Data Block Start

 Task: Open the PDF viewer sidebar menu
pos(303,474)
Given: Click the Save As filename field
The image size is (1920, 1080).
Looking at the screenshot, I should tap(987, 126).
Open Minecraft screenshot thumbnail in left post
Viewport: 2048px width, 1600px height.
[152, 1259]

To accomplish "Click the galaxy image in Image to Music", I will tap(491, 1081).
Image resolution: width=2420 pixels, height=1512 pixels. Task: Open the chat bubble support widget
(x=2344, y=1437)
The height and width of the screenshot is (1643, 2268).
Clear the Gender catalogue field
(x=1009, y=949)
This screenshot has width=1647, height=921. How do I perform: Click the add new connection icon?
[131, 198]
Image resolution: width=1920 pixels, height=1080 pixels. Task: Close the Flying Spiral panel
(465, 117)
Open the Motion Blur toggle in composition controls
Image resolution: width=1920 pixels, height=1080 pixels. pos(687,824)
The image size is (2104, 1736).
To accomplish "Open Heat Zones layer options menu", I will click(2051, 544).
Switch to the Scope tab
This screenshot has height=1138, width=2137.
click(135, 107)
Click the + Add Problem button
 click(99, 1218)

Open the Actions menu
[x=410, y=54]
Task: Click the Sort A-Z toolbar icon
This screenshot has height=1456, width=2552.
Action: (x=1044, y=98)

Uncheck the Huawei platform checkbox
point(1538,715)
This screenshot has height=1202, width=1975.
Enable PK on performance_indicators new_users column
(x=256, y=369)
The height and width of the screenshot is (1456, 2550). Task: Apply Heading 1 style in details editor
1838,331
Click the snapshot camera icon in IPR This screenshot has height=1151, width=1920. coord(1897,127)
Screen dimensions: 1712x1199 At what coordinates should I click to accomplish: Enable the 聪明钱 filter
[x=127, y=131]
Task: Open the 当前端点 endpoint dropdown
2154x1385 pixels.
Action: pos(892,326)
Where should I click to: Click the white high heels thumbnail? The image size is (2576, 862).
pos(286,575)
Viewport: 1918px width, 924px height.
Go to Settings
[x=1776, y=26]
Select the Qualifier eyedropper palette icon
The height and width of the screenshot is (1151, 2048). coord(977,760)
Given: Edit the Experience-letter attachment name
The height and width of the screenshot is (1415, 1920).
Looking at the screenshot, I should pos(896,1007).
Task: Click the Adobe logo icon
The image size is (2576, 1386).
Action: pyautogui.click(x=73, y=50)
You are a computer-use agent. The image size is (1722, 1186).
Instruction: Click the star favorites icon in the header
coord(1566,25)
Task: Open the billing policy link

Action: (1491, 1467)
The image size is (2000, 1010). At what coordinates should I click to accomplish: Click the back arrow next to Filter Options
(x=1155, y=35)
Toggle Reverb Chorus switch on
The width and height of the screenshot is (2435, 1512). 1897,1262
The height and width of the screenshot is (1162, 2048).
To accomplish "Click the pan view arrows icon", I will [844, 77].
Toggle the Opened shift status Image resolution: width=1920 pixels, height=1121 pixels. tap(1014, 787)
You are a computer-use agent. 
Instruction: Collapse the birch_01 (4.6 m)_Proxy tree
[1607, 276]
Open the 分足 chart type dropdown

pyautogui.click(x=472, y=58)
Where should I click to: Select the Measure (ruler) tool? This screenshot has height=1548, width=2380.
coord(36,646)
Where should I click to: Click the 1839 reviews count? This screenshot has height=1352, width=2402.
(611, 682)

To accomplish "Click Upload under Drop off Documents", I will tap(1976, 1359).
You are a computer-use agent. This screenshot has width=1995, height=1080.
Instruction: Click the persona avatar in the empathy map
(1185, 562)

Data Block End

All lines above from the line with "Given: Click the Save As filename field" through the line with "Task: Click the Sort A-Z toolbar icon", both included, are to be set down exactly, with nothing else.

Given: Click the Save As filename field
The image size is (1920, 1080).
Looking at the screenshot, I should tap(987, 126).
Open Minecraft screenshot thumbnail in left post
Viewport: 2048px width, 1600px height.
[152, 1259]

To accomplish "Click the galaxy image in Image to Music", I will tap(491, 1081).
Image resolution: width=2420 pixels, height=1512 pixels. Task: Open the chat bubble support widget
(x=2344, y=1437)
The height and width of the screenshot is (1643, 2268).
Clear the Gender catalogue field
(x=1009, y=949)
This screenshot has width=1647, height=921. How do I perform: Click the add new connection icon?
[131, 198]
Image resolution: width=1920 pixels, height=1080 pixels. Task: Close the Flying Spiral panel
(465, 117)
Open the Motion Blur toggle in composition controls
Image resolution: width=1920 pixels, height=1080 pixels. pos(687,824)
The image size is (2104, 1736).
To accomplish "Open Heat Zones layer options menu", I will click(2051, 544).
Switch to the Scope tab
This screenshot has height=1138, width=2137.
click(135, 107)
Click the + Add Problem button
 click(99, 1218)

Open the Actions menu
[x=410, y=54]
Task: Click the Sort A-Z toolbar icon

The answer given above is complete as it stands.